私のお姉様を探しに海に出たらいきなりこんなところに連れて来られたのよ」
不幸だわと己の境遇を歎く山城にどうしたものかと頬を掻きつつ取り敢えず言う。
「多分だけど、すぐに助けが来るわよ」
「そんな訳無いじゃない」
甘いことを言うなと千代田を睨む。
「此処は大本営の管轄する解体場なのよ?
それも近隣のトラックも一枚噛んでいる。
そんな場所に助けなんか来る訳無いわ」
「詳しいのね?」
疑問に問うと山城は袖を握る手を強く握る。
「隣の部屋で艦娘を酷い目に遭わせている男達そう言っている声が聞こえるのよ」
「……」
聞かなきゃよかったかもと後悔する千代田を余所に山城は頭を膝に埋めてぐちぐちと恨み言を呟き始める。
「大体にして始めから不幸なのよ。
建造されたらいきなり囮にされて、生き残ったと思ったら今度は深海棲艦に助けられて、そして最後はこんな末路。
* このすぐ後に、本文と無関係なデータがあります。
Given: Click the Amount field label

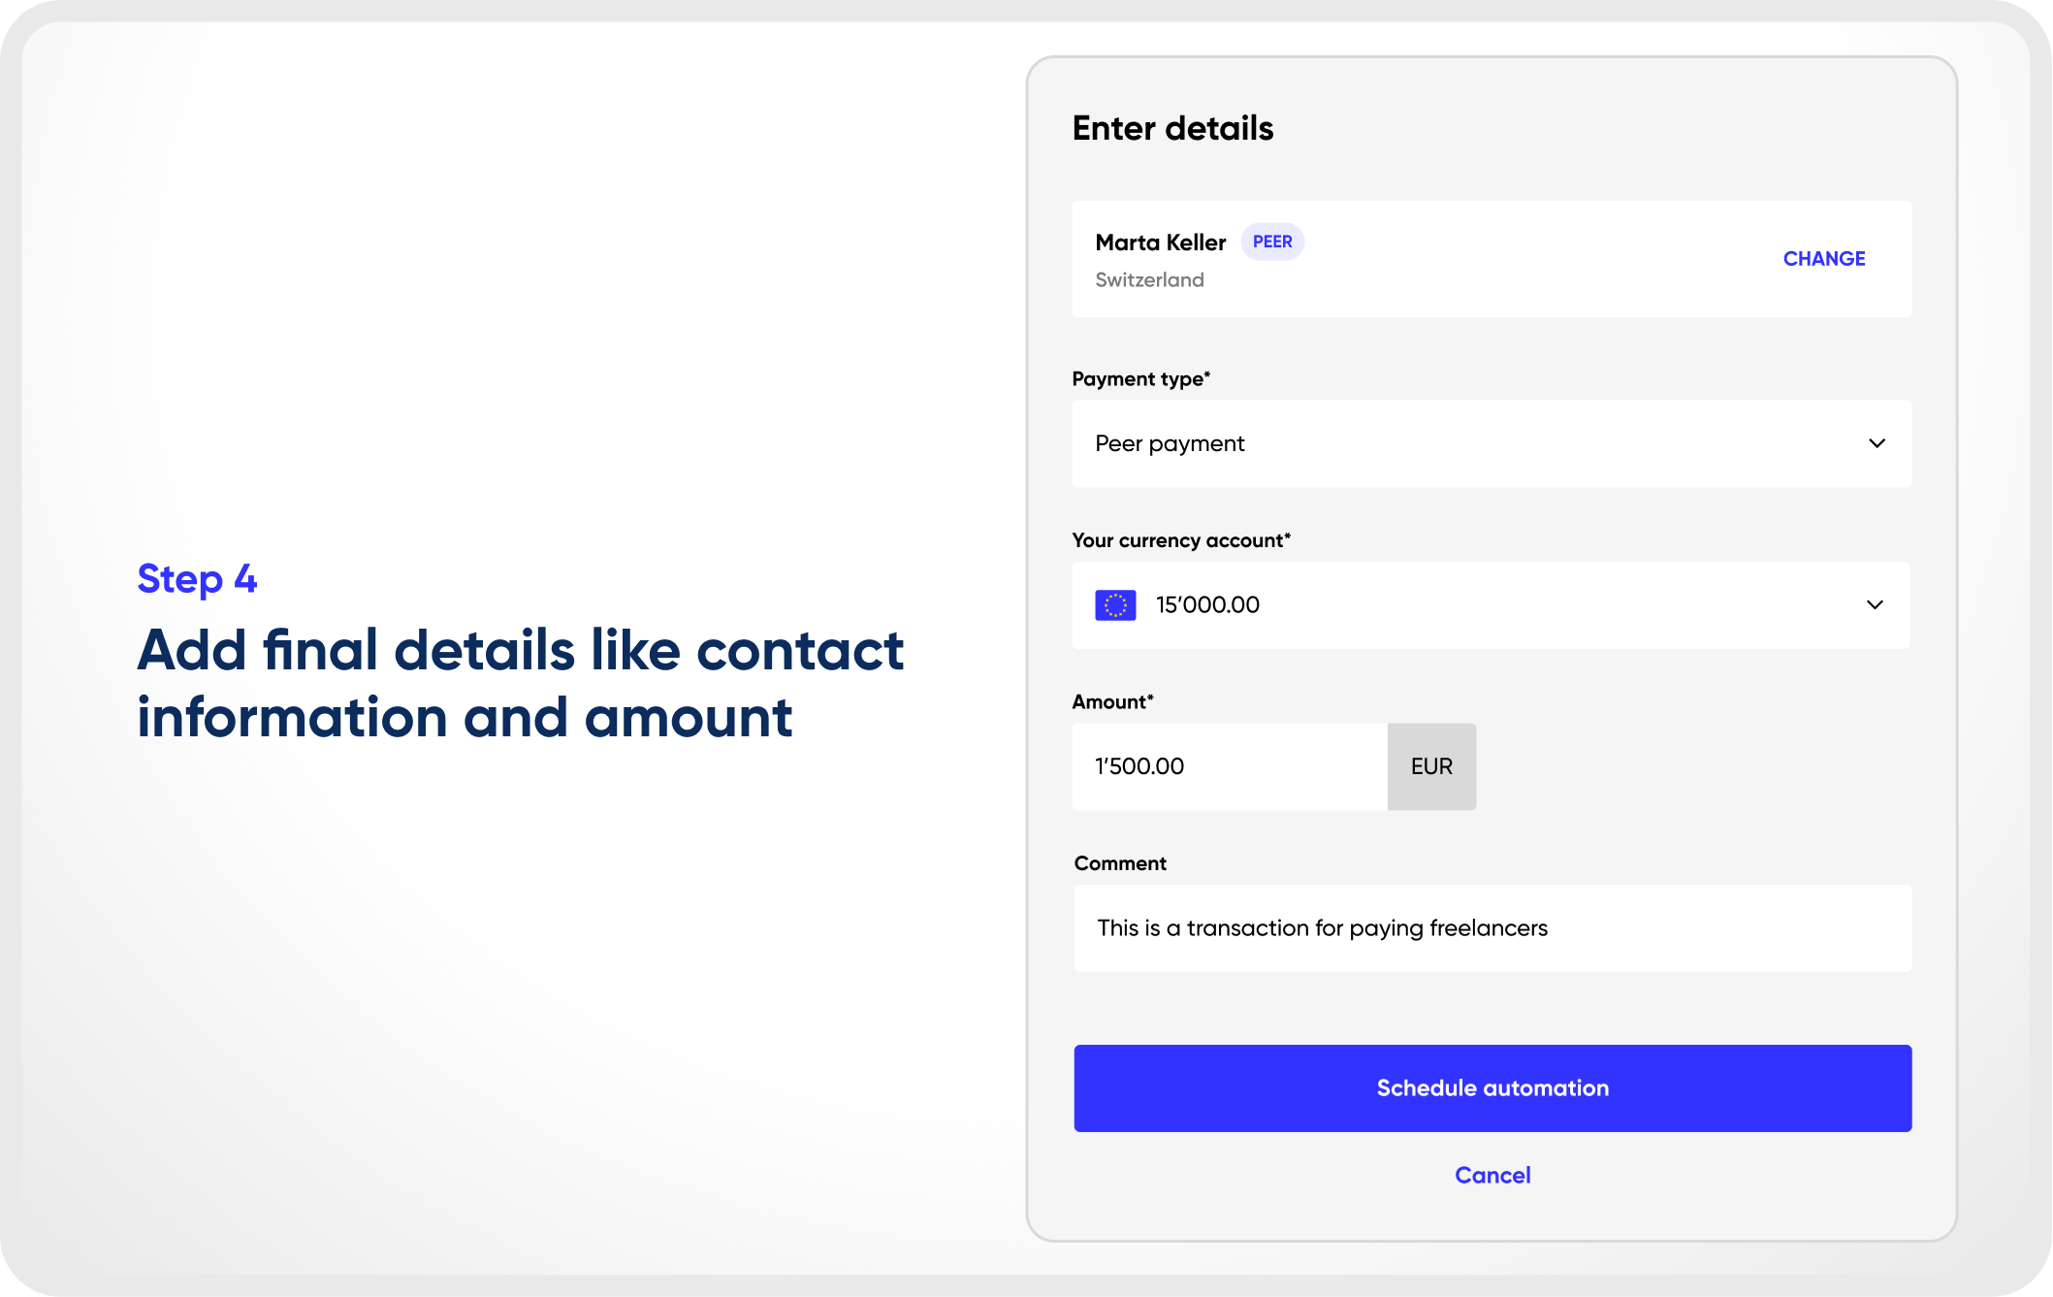Looking at the screenshot, I should point(1111,700).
大和は横須賀に転属して華々しくやってるってのにどうして私だけ不幸なのかしら…」
半分も聞こえてはいなかったが、随分奇妙な境遇だなとそう思い尋ねてみる。
「ちょっといい?」
「……なによ?」
「さっき、深海棲艦に助けられたって言った?」
「……聞き間違いよ」
千代田の問いに山城はそう切り捨て黙り込んでしまう。
(もしかして、イ級が助けた艦なのかも)
鳳翔から少しだけイ級との経緯を聞いていた千代田は、その時大和と山城の三隻であったと聞き及んでいた。
だとしたら、なんという偶然なのか?
奇妙な巡り会わせもあったものだとそう思った千代田は、いざの時に備え少しでも体力を温存するため床に座り目を閉じた。
今回の敵はブラ鎮はブラ鎮でもエロ同人のブラ鎮でした。
ちなみに今回の高雄と愛宕はブラクラのヘングレみたいに終わっているという…
それと解体は各泊地でやってるというのも普通の人間になった娘達を一々輸送するコスパなんかの無駄が出るのではと不思議に思ったので専用施設があるのだろうと自分は思ってます。
そうやって考えるとデイリーの解体で修復剤貰えるのって、艦娘を売ってその支払い代金として修復剤を……やめときましょう。
鈴谷他の描写が甘いのはクズレ級の時みたく書いている内容にキレそうだったからと。